Saturday, October 08, 2011

1) Television, "Venus". The album has always occupied a strange place for me: something that on first listen was unquestionably, firmly high quality, but somehow didn't leave a strong emotional mark. This song however I always thought to have an extra spark, and I'm happy to report my feelings have only amplified with the years. It's a great example of what I mean when I talk about rock poetry; the intonation and melody suggests at something mysterious yet significant, which the playful chorus promptly confirms.

Sunday, October 02, 2011

I'm experienced enough to know that statements like "There's an excellent chance I will never discover artists like Steve Harley again" are (i) too topical to be of any interest to you, dear reader, and (ii) very likely of no lasting power beyond, say, a few months. (Music writing is especially difficult that way, and to think otherwise is to ignore history.) But with things being what they are, I'll swallow the shame and forge ahead. (As for boring you, well, that is not exactly without precedent.)

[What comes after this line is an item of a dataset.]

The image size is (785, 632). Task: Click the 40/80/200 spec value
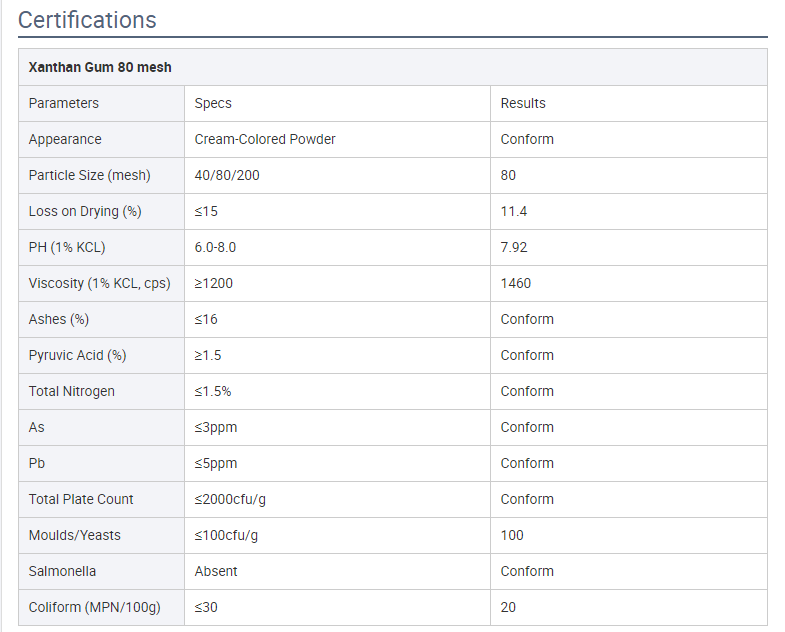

Anyhow, as for Steve Harley, my introduction to his music was through that ancient but ever trustworthy guide, Starostin, and I really don't see his kind surfacing again. Not with the explosion of access to music and the perceived knowledge about the subject that that instils in otherwise well-meaning listeners. I've speculated about what I find lacking in many of the new guard, and I think it stems from a basic difficulty when dealing with popular music, which is the culture of judging things based on novelty, rather than resonance. It's easy to get recommendations for obscure artists from years past, but ones who also happen to be good are a trickier ask. Harley is a good example of someone who's unquestionably weird, but only slightly less unquestionably good. I can imagine him being summarized by any of the new guard to sound like just your typical weirdo, and consequently lamenting how many other artists there are who face the same fate.

Even aside from Starostin's rigor, the old fan sites at least made it clear why they liked the music they did. I miss them, not just for nostalgia's sake, but because there was an obvious sense of love and attention to detail (okay, maybe it was often obsessive). I don't sense the emotion amongst the few sites I read nowadays, and so it is all the more harder to project one's own musical makeup onto the review and infer if there is likely to be a match. To say nothing of the sense these sites imparted of an album being part of a larger story, be it an artistic or emotional movement. You don't get that with fragmented one-off reviews, no matter how many of them are accumulated.